Gregory Frost is the author of the Shadowbridge duology, SHADOWBRIDGE and LORD TOPHET. His latest short fiction appears in the anthology POE, edited by Ellen Datlow. He’s been a finalist for every award in the sf, fantasy, and horror genres. Other works include LYREC, TAIN, REMSCELA, THE PURE COLD LIGHT, FITCHER’S BRIDES, and the short fiction collection ATTACK IF THE JAZZ GIANTS & OTHER STORIES. GF-Poe event-web copyHis essay on Slipstream fiction appears in Modern Fantasy Literature (Cambridge University Press), co-edited by Farah Mendelsohn. For two years he was the principal researcher for a non-fiction television producer, for shows that appeared on The Learning Channel and The Discovery Channel. Currently he is the acting Fiction Writing Workshop Director at Swarthmore College, in Swarthmore, PA, and teaches in writing programs in and around the Delaware Valley. His web page is http://www.gregoryfrost.com.

MICHAEL A. VENTRELLA: I’m pleased to be interviewing Gregory Frost. I first became aware of Frost with his initial novel LYREC which I remember reading on the Boston subway back in the 80s. Although I have not re-read it since then, I recall it being quite fun with some real issues about religious beliefs…

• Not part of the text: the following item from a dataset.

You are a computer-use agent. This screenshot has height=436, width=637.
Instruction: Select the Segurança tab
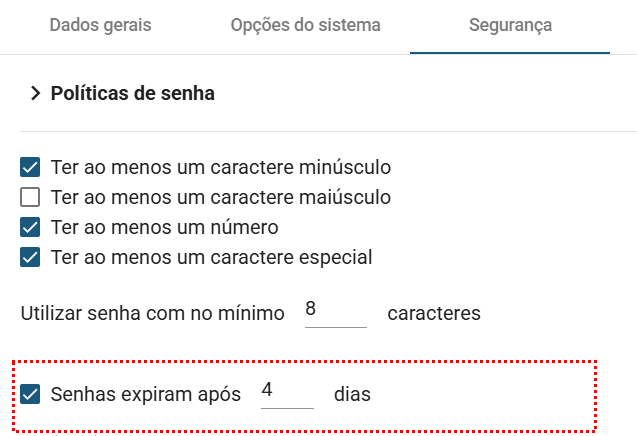tap(510, 25)
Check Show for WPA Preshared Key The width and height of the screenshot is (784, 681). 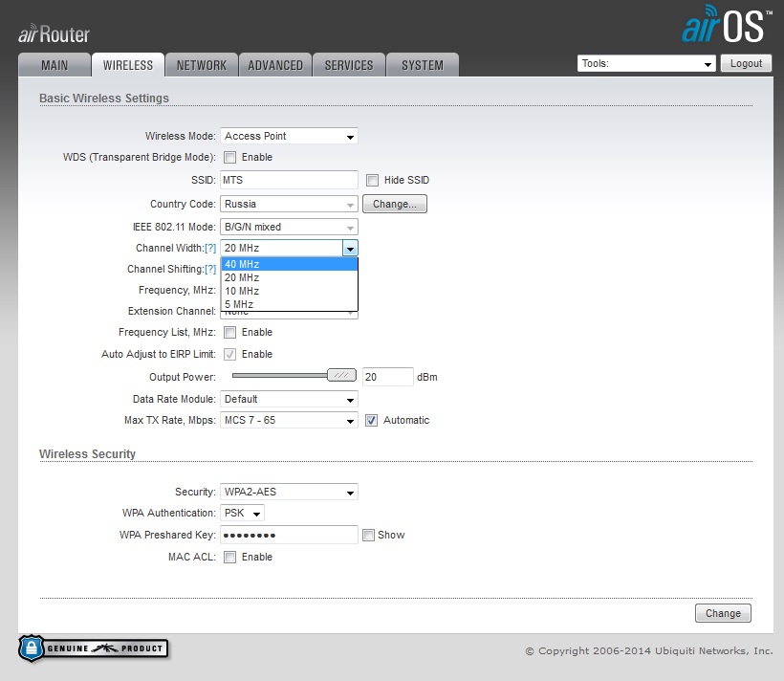368,535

Gregory, was LYREC the first novel you had written? What made you decide on that theme for your first novel? (PS: My wife says to tell you she loved that book.) Any news on it being re-issued?

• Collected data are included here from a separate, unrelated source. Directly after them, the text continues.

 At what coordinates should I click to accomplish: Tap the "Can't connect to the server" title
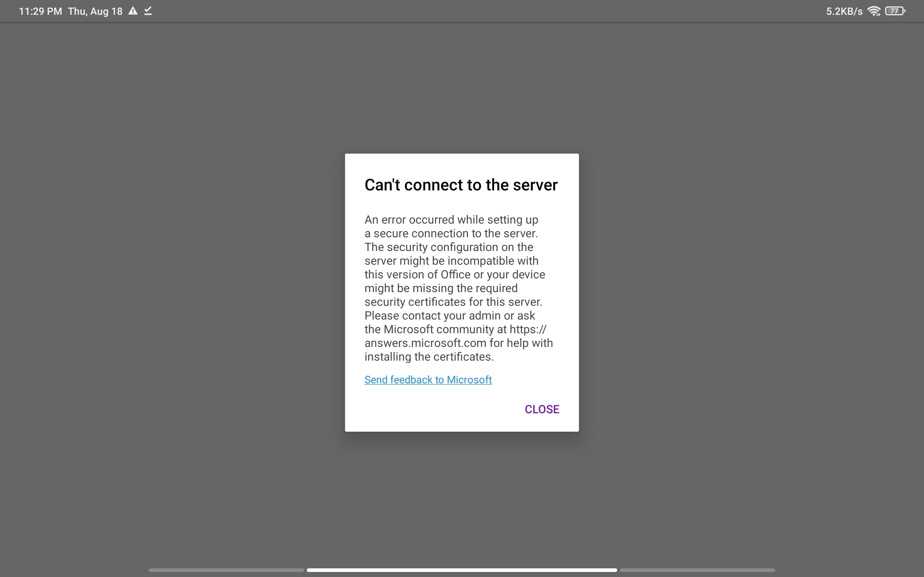(461, 185)
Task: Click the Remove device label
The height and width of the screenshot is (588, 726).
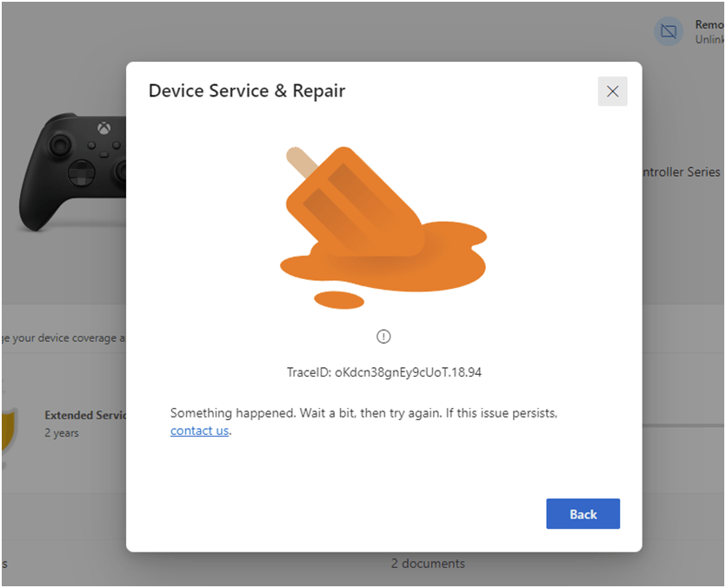Action: 709,24
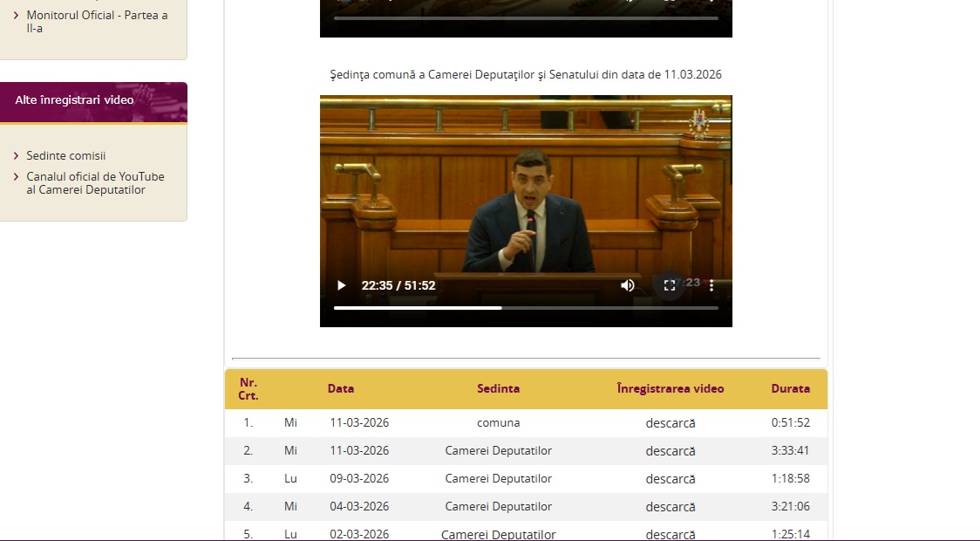Download the 09-03-2026 session recording
The width and height of the screenshot is (980, 541).
point(670,479)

GREGORY FROST: LYREC was the first novel that was published. Hardly the first one I’d written. In fact my first attempt at a novel was about 70 pages long. The second attempt was, at least, of an appropriate length, around 250 pages. But it and numerous others live in a box in a closet, which is where they belong. That second one made its way to Lin Carter, who was editing the Ballantine Adult Fantasy Series in those days (that should date me), courtesy of a letter of introduction from one David Gerrold, who’d never even met me. And Carter, bless him, did a line edit on the first 10 pages, showing me how much I did not understand of the craft. It would be a decade after that before I sold LYREC. But both Gerrold’s letter and Carter’s efforts were acts of kindness on their part. I think apiring authors should always stiffen their spines and talk to published writers. Trust me, only some of us bite. The zombie writers…yeah, you should probably not talk to the zombies.

I expect LYREC would have been a YA novel had there been such a category in ’84. Main character is an alien who has little experience with human emotions and finds himself greatly overcome by them as he inhabits a human body; he has to sort out his angry, warring and violent impulses. And his sidekick is unable to manifest as a human and so goes through the book as a large talking cat with attitude. I was trying to do something with fantasy besides interminable trilogies and quests. So there’s way more Fafhrd and the Grey Mouser in there than there is Tolkien or Robert E. Howard. I love Fritz Leiber, and those stories of his were unquestionably influential. Roger Zelazny’s work, too. It’s fresh, funny, different. I was shooting for all that with LYREC. A really good ride.

And at the moment there’s a possibility it’s coming back into print from Wilder Press this winter. Negotiations on that front continue, and I don’t know how that’ll fall out.

VENTRELLA: How did you break into the publishing business at that time?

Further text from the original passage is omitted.